**Task requirements**
Extract the lines running from the line containing "This screenshot has height=919, width=1433." through the end of the items, keeping them exactly as they appear and including both ends. Leave the pictures out of your answer.

* BEGIN *

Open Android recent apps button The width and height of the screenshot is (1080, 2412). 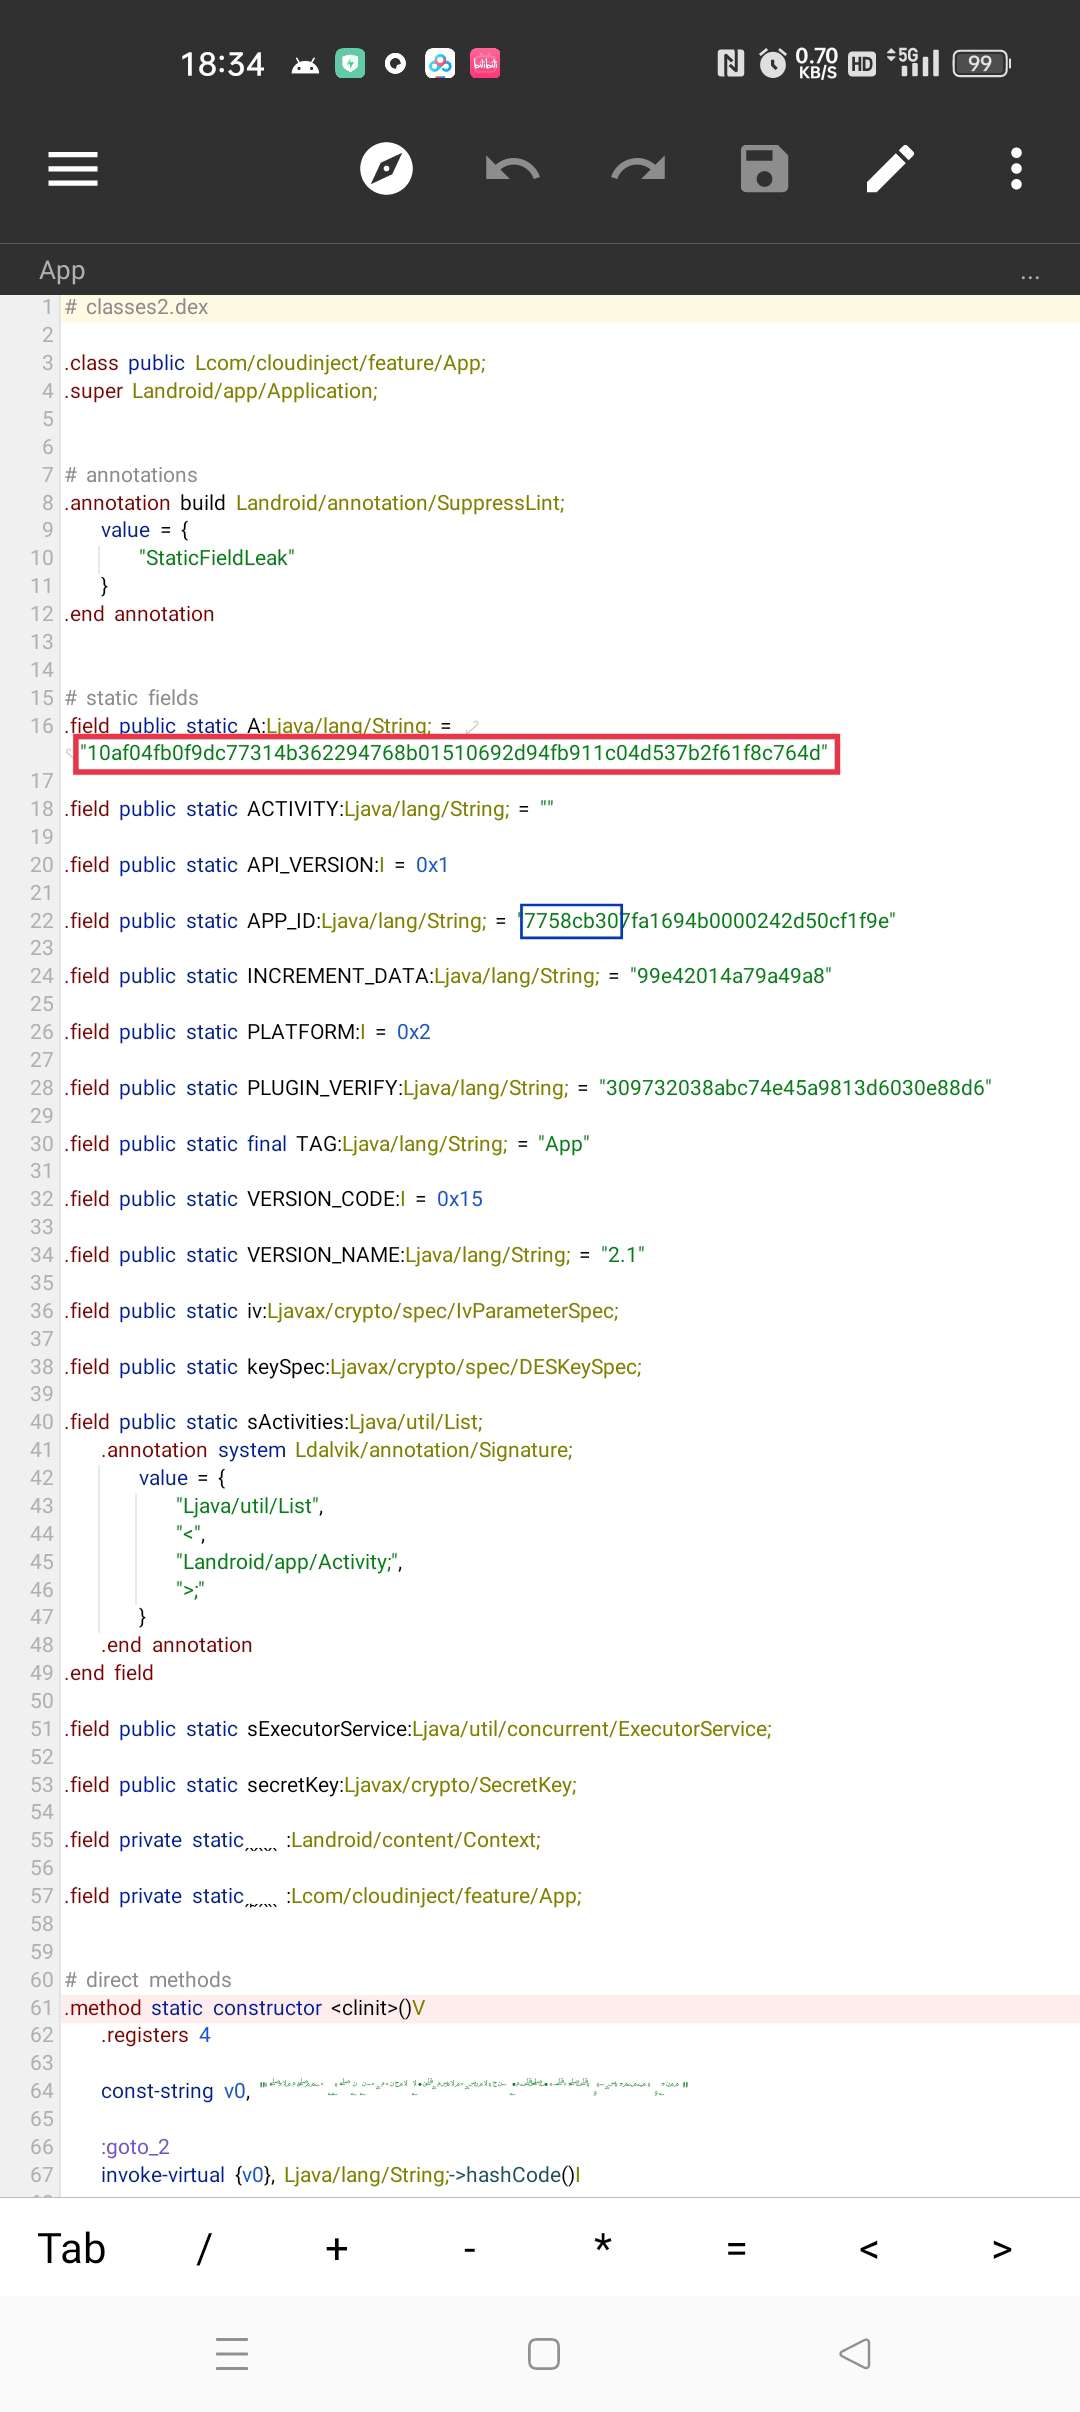point(232,2354)
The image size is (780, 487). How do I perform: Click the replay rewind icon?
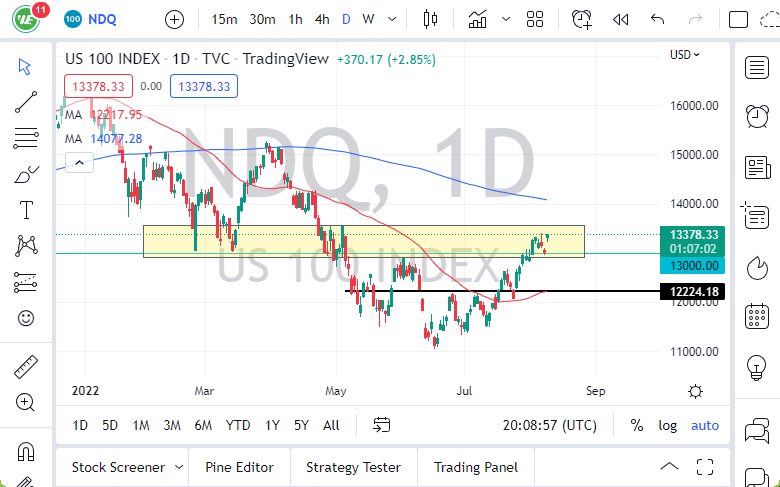[620, 19]
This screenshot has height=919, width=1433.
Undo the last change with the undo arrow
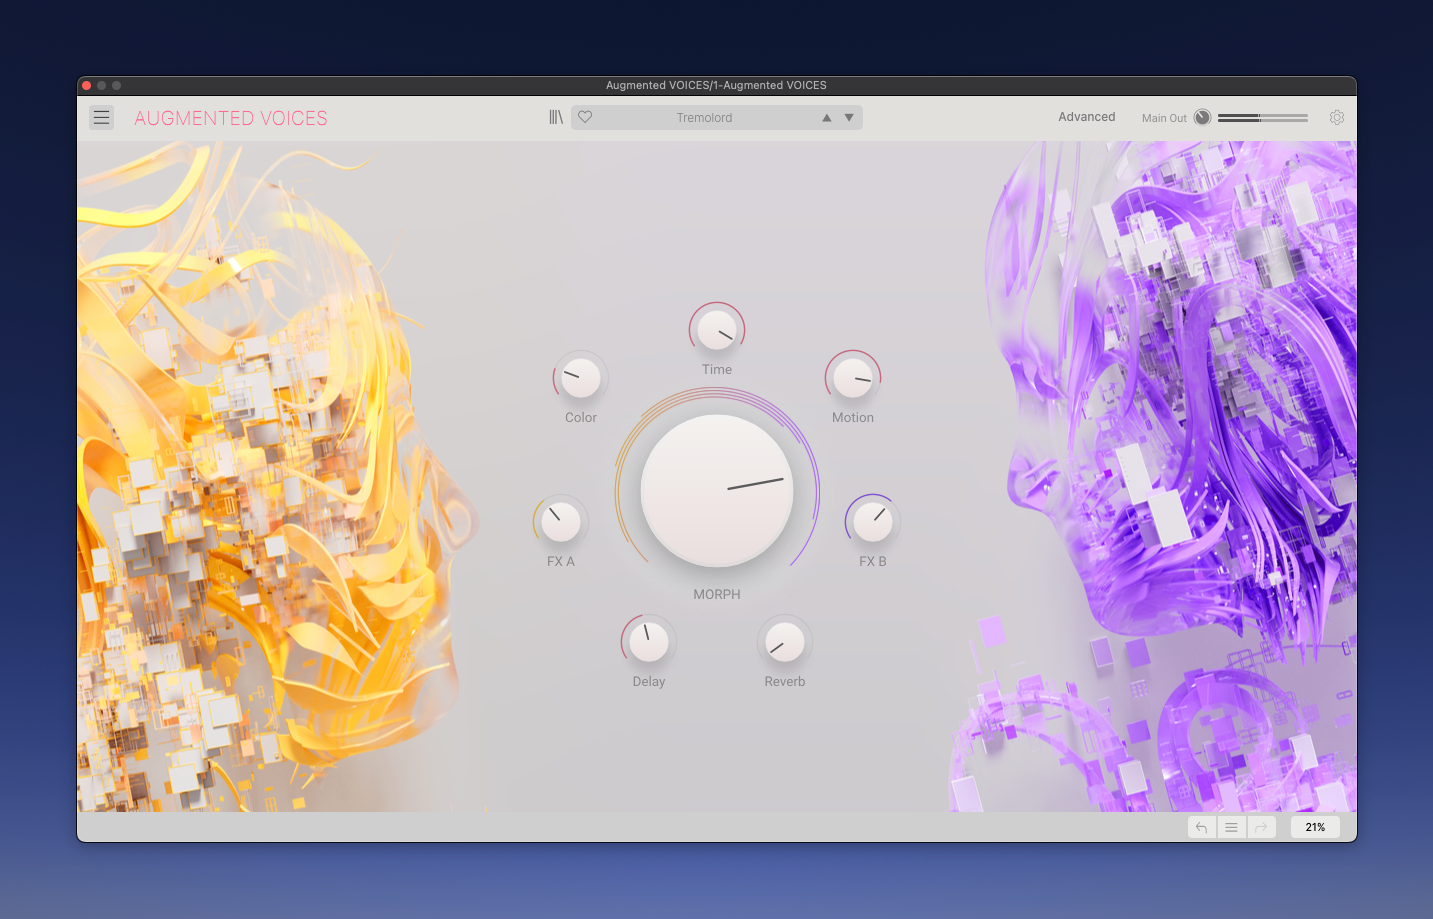[x=1202, y=828]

* END *

**Full response**
This screenshot has height=919, width=1433.
Undo the last change with the undo arrow
[x=1202, y=828]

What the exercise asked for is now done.